Let me just say how glad I am that John Weaver and Mike Murphy are not running McCain’s campaign.
In fact, recent signs from McCain’s message operation, his speeches, his ad strategy, and the whining, complaining and shrieking coming from Obama’s camp in response to McCain’s ads all point to a campaign that has found its voice, hammering consistently on Obama’s weak points: national security, energy, inexperience.
UPDATE: Of course, as Dan Henninger and the WaPo note, McCain himself still has a tendency to go off script and throw bones to the Democrats, which undercuts some of the sharpest contrasts he can draw. That’s the double-edged sword of a guy who is more garrolous and less message-disciplined than Bush. It’s debatable which is really the better approach; as I have noted before, while Bush has mostly shined at staying on message, his inability or unwillingness to say more than the bare minimum creates a news vacuum that his opponents have often filled in ways that create whole narratives that Bush never fights back on.

3 thoughts on “Inside Hardball”

  1. Barack Obama yesterday in Missouri:
    “Nobody really thinks that, that, that Bush or McCain have a real answer for the challenges we face. So what they are going to try to do is make you scared of me. You know he–oh, he’s not patriotic enough. He’s got a funny name. You know, he doesn’t look like all of those other presidents on those dollar bills.”
    An elegant Sharptonian accusation, pathetic.

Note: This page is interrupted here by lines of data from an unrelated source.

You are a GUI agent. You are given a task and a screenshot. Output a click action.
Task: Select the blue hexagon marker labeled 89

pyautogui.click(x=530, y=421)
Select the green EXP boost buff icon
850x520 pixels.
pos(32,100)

  2. Yeah, when this campaign started, I would not have imagined that Obama himself would launch those kinds of racial smears with such regularity. Morrissey and Tapper called him on the totally baseless nature of the response, and Glenn Reynolds summarized concisely what a lot of people are no doubt thinking: “perhaps the best reason to vote against Obama is to spare the country an administration that reflexively characterizes any criticism as racist.”
    Obama is just incredibly thin-skinned and has gotten progressively more full of himself as the campaign has worn on. It’s now reached the point where maybe he can’t imagine any basis but racism for criticizing his thin qualifications and accomplishments, his disastrous national security ideas and economic proposals, or his left-wing extremism on social issues. It can’t be him; it must be us.

  3. Crank,
    I don’t know how far back you go as a general election historian, but can you remember any general election candidate as thin-skinned as Obama? I’m a student of history, and I can’t. I’ve read quite a bit abot Pres. Truman, and he was a pretty sensitive fellow when it came to criticism. Obama rivals him. Can yopu remember a year ago approached a reporter and told him/her he didn’t appreciate the comment about his ears. He told that person not to do it again! That’s just one example! You’d have to think that by now his aides have told him to do a better job of rolling with the punches. His sensitivity to criticism is an obvious character flaw, similar to McCain’s temper. To this point, Obama has not received anything remotely close to the kind of criticism from the press corp that Clinton and Bush did. It makes you wonder how well he will handle this as president (even more so if the mainstream media will have the nerve to criticize Pres. Obama about anything!).